■ DATA EXTRACTS ■
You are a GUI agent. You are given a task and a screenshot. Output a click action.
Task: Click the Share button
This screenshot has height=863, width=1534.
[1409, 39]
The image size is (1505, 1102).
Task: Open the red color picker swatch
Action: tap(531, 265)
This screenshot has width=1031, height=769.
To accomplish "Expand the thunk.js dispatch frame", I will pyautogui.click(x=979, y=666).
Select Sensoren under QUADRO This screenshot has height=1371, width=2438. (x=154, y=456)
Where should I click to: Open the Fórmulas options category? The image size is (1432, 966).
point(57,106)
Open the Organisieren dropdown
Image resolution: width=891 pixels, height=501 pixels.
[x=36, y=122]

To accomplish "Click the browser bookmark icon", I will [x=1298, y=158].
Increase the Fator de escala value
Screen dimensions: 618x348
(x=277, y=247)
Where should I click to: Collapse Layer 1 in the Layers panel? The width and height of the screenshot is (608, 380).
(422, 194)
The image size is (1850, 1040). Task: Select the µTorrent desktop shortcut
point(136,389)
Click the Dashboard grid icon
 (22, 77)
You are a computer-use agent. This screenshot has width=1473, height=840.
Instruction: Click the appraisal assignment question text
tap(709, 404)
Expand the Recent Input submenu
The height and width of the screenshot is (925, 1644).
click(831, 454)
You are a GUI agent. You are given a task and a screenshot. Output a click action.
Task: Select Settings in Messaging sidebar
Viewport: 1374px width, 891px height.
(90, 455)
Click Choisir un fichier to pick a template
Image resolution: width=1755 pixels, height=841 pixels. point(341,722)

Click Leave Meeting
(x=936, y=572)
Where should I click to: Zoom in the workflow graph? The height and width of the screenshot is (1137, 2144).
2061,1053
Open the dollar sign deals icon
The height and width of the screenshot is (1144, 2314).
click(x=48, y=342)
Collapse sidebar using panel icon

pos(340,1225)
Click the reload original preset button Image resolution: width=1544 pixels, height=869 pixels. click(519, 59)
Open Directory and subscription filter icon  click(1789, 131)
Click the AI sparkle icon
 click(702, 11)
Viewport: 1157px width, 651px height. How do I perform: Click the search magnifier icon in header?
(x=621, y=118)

■ WHAT YOU WILL DO ■
The answer must contain every line of the material, unchanged.

■ THE ANSWER ■
You are a GUI agent. You are given a task and a screenshot. Output a click action.
Task: Click the Share button
This screenshot has height=863, width=1534.
[1409, 39]
The image size is (1505, 1102).
Task: Open the red color picker swatch
Action: tap(531, 265)
This screenshot has width=1031, height=769.
To accomplish "Expand the thunk.js dispatch frame", I will pyautogui.click(x=979, y=666).
Select Sensoren under QUADRO This screenshot has height=1371, width=2438. (x=154, y=456)
Where should I click to: Open the Fórmulas options category? The image size is (1432, 966).
point(57,106)
Open the Organisieren dropdown
Image resolution: width=891 pixels, height=501 pixels.
[x=36, y=122]

To accomplish "Click the browser bookmark icon", I will [x=1298, y=158].
Increase the Fator de escala value
Screen dimensions: 618x348
(x=277, y=247)
Where should I click to: Collapse Layer 1 in the Layers panel? The width and height of the screenshot is (608, 380).
(422, 194)
The image size is (1850, 1040). Task: Select the µTorrent desktop shortcut
point(136,389)
Click the Dashboard grid icon
 (22, 77)
You are a computer-use agent. This screenshot has width=1473, height=840.
Instruction: Click the appraisal assignment question text
tap(709, 404)
Expand the Recent Input submenu
The height and width of the screenshot is (925, 1644).
click(831, 454)
You are a GUI agent. You are given a task and a screenshot. Output a click action.
Task: Select Settings in Messaging sidebar
Viewport: 1374px width, 891px height.
(90, 455)
Click Choisir un fichier to pick a template
Image resolution: width=1755 pixels, height=841 pixels. point(341,722)

Click Leave Meeting
(x=936, y=572)
Where should I click to: Zoom in the workflow graph? The height and width of the screenshot is (1137, 2144).
2061,1053
Open the dollar sign deals icon
The height and width of the screenshot is (1144, 2314).
click(x=48, y=342)
Collapse sidebar using panel icon

pos(340,1225)
Click the reload original preset button Image resolution: width=1544 pixels, height=869 pixels. click(519, 59)
Open Directory and subscription filter icon  click(1789, 131)
Click the AI sparkle icon
 click(702, 11)
Viewport: 1157px width, 651px height. How do I perform: Click the search magnifier icon in header?
(x=621, y=118)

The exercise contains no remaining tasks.